Yüz kırk iki yıllık bir mesele. İnanılır gibi değil, ama gerçek. Bu süreçte Ermeni kimliği "Türk'e karşı duyulan kin ve nefrete" dönüştü. Emperyalist ülkeler Berlin Konferansında (1877-78) antlaşmaya özetle şöyle bir madde koydu: "Rusya, İngiltere, Almanya ve Fransa, Osmanlı Ortodokslarının hamisi olacak. Doğu Anadolu'da ilgili devletlerin gözetiminde Ermenilerin güvenliğini sağlamak üzere Kürtlere ve Çerkezlere karşı kapsamlı bir ıslahat yapmayı, garanti eder."
İsyancı Ermenilerin ikna edilmesi ise, "İki deniz arasında Ermeni devleti" vaadiyle kolay oldu. 1887'de İngiltere'de Hınçak, 1890'da Tiflis'te Taşnak silahlı örgütleri kuruldu. Böylece emperyalistlerin iç işlerimize karışmasının yolu ilk defa açılmış oldu.
Tarihimiz açısından büyük önemi haiz bu arka plana dönmek üzere son olarak 27 Eylül'de başlayan Ermeni ordusunun saldırısında neler yaşanıyor ona bakalım.

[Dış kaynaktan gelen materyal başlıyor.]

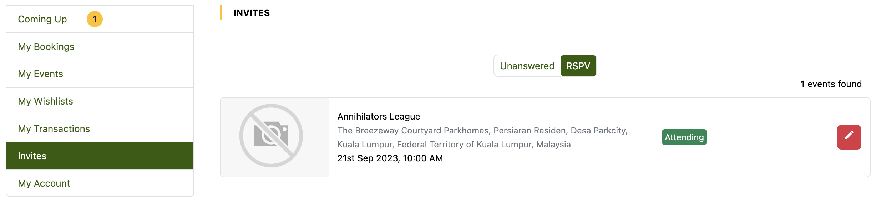Image resolution: width=876 pixels, height=202 pixels.
Task: Click the INVITES page heading
Action: (x=252, y=13)
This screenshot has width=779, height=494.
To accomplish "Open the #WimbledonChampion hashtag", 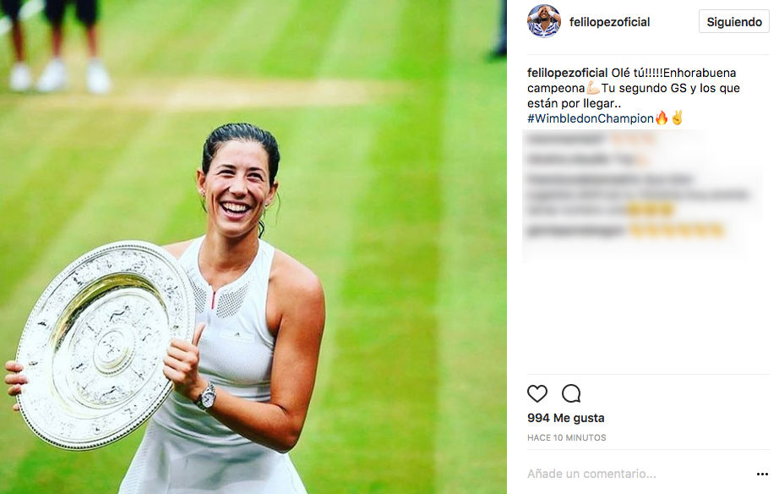I will point(591,118).
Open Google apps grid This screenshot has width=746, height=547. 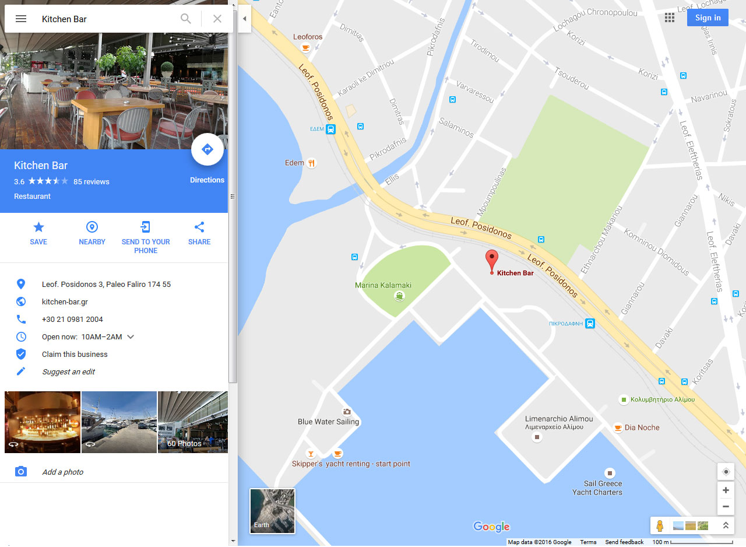pos(670,18)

Azerbaycan Savunma Bakanlığından yapılan açıklamaya göre, "Ermenistan ordusu 27 Eylül 2020'de saat 06.00 sıralarında cephe hattı boyunca geniş kapsamlı provokasyonda bulunarak Azerbaycan ordusunun mevzilerine ve sivil yerleşim birimlerine büyük çaplı silahlar, top ve havanlarla ateş açtı. Bu saldırıya Azerbaycan Ordusu misliyle karşılık verdi ve işgal edilen bölgeleri kurtarmak üzere harekete geçti."

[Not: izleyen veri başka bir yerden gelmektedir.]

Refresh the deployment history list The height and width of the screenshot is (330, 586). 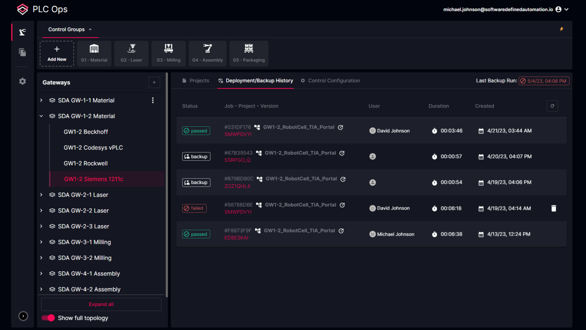tap(552, 106)
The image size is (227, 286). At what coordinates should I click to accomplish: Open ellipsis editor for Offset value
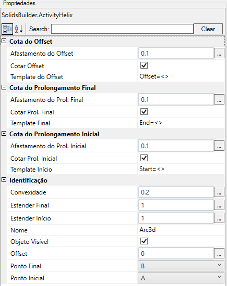click(x=219, y=254)
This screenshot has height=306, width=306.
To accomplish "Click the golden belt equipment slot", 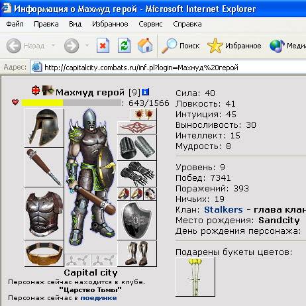I will point(44,254).
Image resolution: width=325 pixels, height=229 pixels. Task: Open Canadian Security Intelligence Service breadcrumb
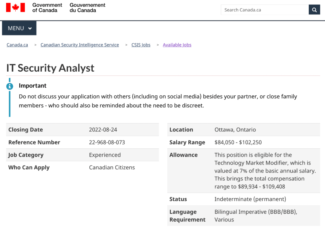click(80, 45)
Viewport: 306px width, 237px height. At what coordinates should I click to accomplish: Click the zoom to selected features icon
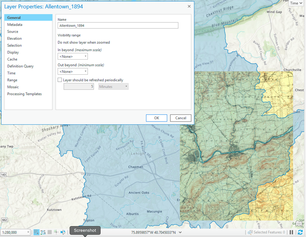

Saldırının 5'inci günündeyiz, Azerbaycan ordusu büyük bir başarı ile işgal altındaki topraklarını kurtarmaya, hatta Azerbaycan vatandaşlarının kendi köylerine yerleşmeye başladığı duyuruldu. Ermeni ordusu ise büyük kayıplar vererek dağılmaya başladı. Haberler şimdilik böyle. Bu günlere nasıl gelindi bunu da hatırlamalıyız
Önce Ermeni işgalindeki iki bölgeyi tanıyalım:
1) Karabağ: Yüzölçümü 18 bin kilometrekare. Ağdam, Kelbecer, Laçin, Cebrail, Fuzuli, Gubadlı ve Zengilan kentlerinin bulunduğu bölge.